So, I have begun to play my part. I am reaching out and calling all Black Americans back to Africa. But, therein lies my second task, which is to save Ghana. One of the more unfortunate parts of my trip was the ultimate poverty and level of desperation that exists in so many Ghanaians. Now, I have been told numerous times not to think that all Ghanaians are poor, because there are some very wealthy Ghanaians. I am sure that this is true. In my month in Ghana, I don’t believe I ever met any “very wealthy Ghanaians” nor did I see any sign of them except in the $300-a-night hotels and on the “tourist” boat that cruises Lake Volta. I am not an economist; I am a humanist. What’s the point in talking about wealth in Ghana if it doesn’t filter to the majority of the people who live there. I feel like there is a some secret, hidden VIP lounge (which may be the hotels) somewhere in Ghana where all the rich people live and shop and throw parities, because I didn’t see any sign of them in the lives of the average person. So, if you are a Black man from America who can afford to travel to Africa for a month (and, thank you to my school for paying part of my trip), then you are seen as something special. Let me explain it this way, in Ghana, one beer costs around 6,000 cedi. At the time that I was there, $1 (US) equaled around 8885 cedi (but the rate changes everyday). So one beer cost less than a dollar. And, you are a Ghanaian who is lucky enough to have a job and you only make $50 a paycheck and then you have these tourist who are changing $100 and $200 EVERY DAY. Until 2002, the largest bill was 5,000 cedi (side note - I went to the national museum and they had the history of Ghanaian money. The most recent money in the museum was from 1976 were 1 and 2 cedi bills. Now, 27 years later, the smallest bill available is 1,000 cedi. Imagine watching the dollar plummet at that rate in the span of your current lifetime). Anyway, They just introduced 10,000 and 20,000 cedi bills, but the majority of large bills are still in 5,000 cedi bills. So, if you cash $200 in traveler’s checks, you receive 17,77000 cedi, which gives you about 355 bills. You literally receive so many bills that you can’t even fit them in your pocket or your money pouch. This is an obscene amount of money for the average Ghanaian. 

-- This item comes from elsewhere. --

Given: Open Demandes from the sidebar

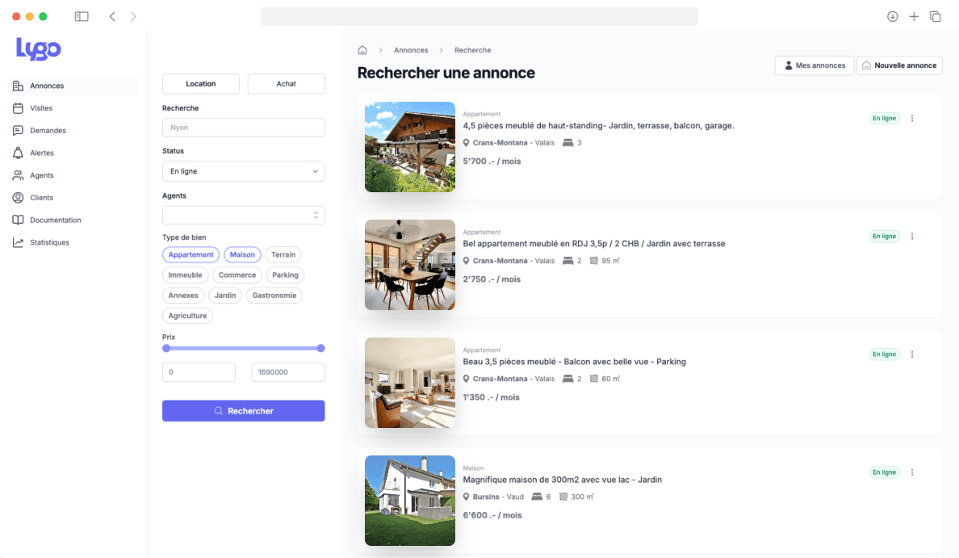Looking at the screenshot, I should [18, 130].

So, let’s remember that I am not a white tourist that you want to pressure for dash or a tip. I am that distant relative who was “sent off” to live in America and is now charged with “giving back to the family.” I am expected to buy land and set up a business and invest in the future and help out a village and build a school and marry a Ghanaian and change the world and save Ghana. And, the most difficult part of this is that I wanted to do it all. The difficult thing is that I “feel” like family and I do have more and I do want to help and, realistically, I can and should. Yes, I would like to buy some land and pay a farmer. Yes I would like to help out a village and a youth center, especially when $50 is a huge sum of money to most. I really struggled (and still struggle) with this whole thing. At one point, I bought some beads and wore them only once. Every one was so enamored by the beads because they can’t afford them - ancient beads that can no longer be made - but I could buy them on a whim because they cost less than $20 US. I unwittingly purchased an IRREPLACEABLE piece of African history for the price of a hamburger, fries and a Budweiser just because I thought that they were “pretty.” You can tell the tourist because they wear beads. It seemed like most Ghanaians had beads, but only wore them on special occasions because they are “expensive” (like pearls or fine jewelry). 

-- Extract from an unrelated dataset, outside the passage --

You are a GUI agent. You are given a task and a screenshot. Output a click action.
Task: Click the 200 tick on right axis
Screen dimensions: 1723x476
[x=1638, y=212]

This whole struggle honestly brings tears to my eyes. People who have taken care of me everyday are now looking at me as some kind of a savior, someone who is family and can help - not them, but everybody. Conversations with proud Africans who want to tell me everything because I am family and I am expected to tell the “truth” about Africa and encourage more Blacks to return to Africa. I am expected to start up a village farm because I am family and I have more so, I should help. I am sought after by women because I am family and their mothers would like me because I am really Ewe. 

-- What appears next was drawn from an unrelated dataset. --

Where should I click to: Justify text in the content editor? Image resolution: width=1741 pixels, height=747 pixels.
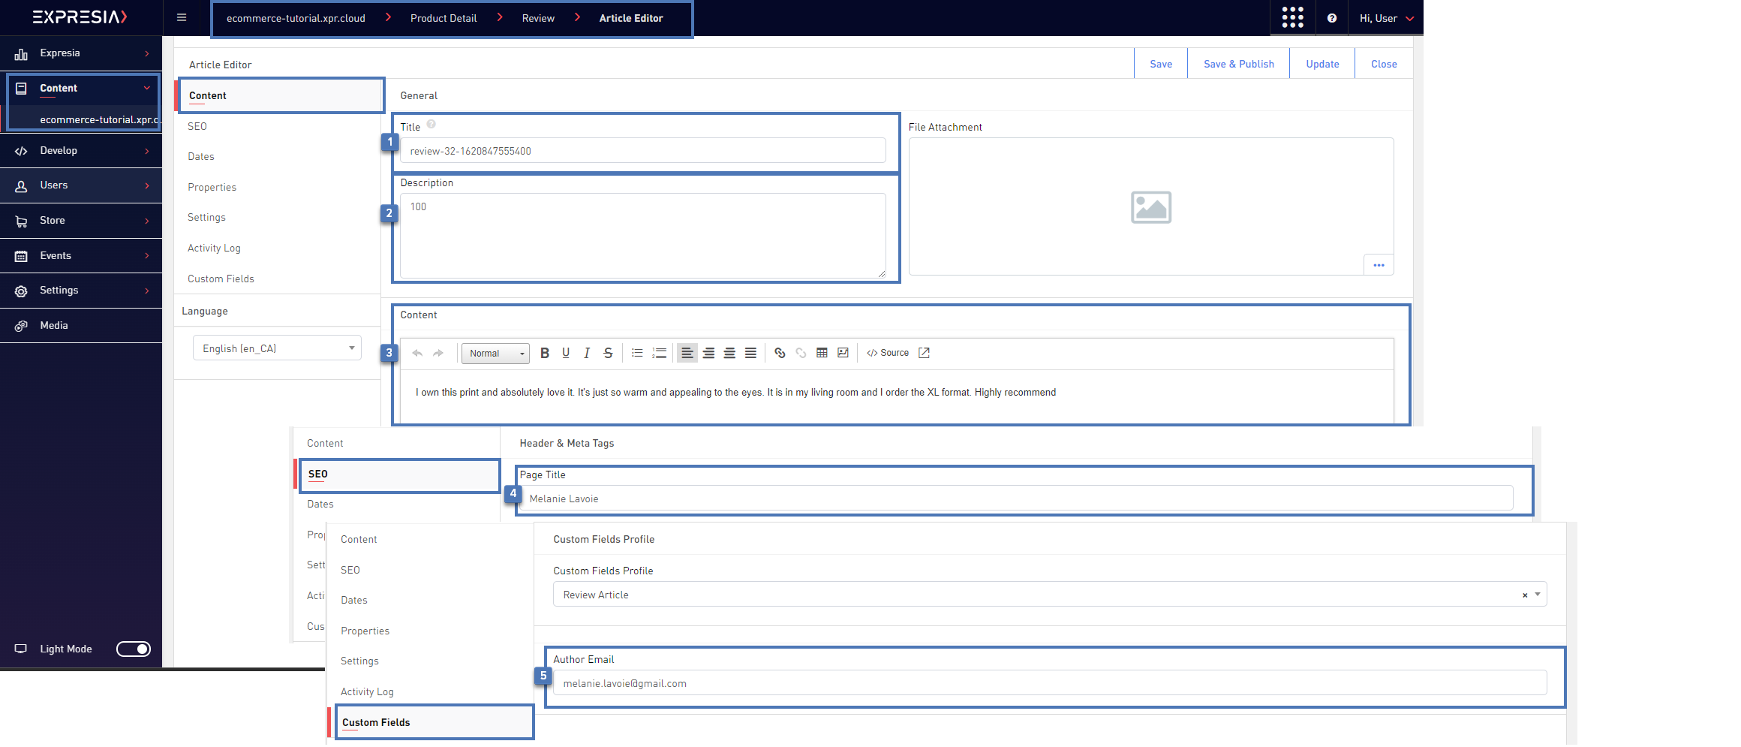[750, 353]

I have been around the US and traveled to Mexico, Jamaica and also to Europe many times, but I am truly in a unique place now; a developing country with billions of dollars in resources (gold, diamonds, timber, etc.) that never make it to the common man/woman and a country that is also caught between tradition/pride, western life and money. Babylon has destroyed everything. Paradise is lost. In then end I am left struggling, looking into a beautiful woman’s eyes and saying, “No, I’m sorry, but I do not want to marry you.”

An email

Sent: Saturday, July 26, 2003 8:55 AM 
Subject: The Slave Castle

Friends,
Yesterday, I went to one of the Slave Castles. Slave Castle in itself sounds like an oxymoron to me. How can something as grand as a castle exists for something as horrific as slavery? Well, it does. The huge castles are scattered throughout this area and were used to house slaves (up to 1200 or 1500 in some castles) in deep dungeons. There are so many things about them. It is a very sad memorial. You can literally feel the spirits of the past as you walk though the dungeons. There are still scratch marks embedded in the walls and ground still feels like blood and urine and suffocation and fear. 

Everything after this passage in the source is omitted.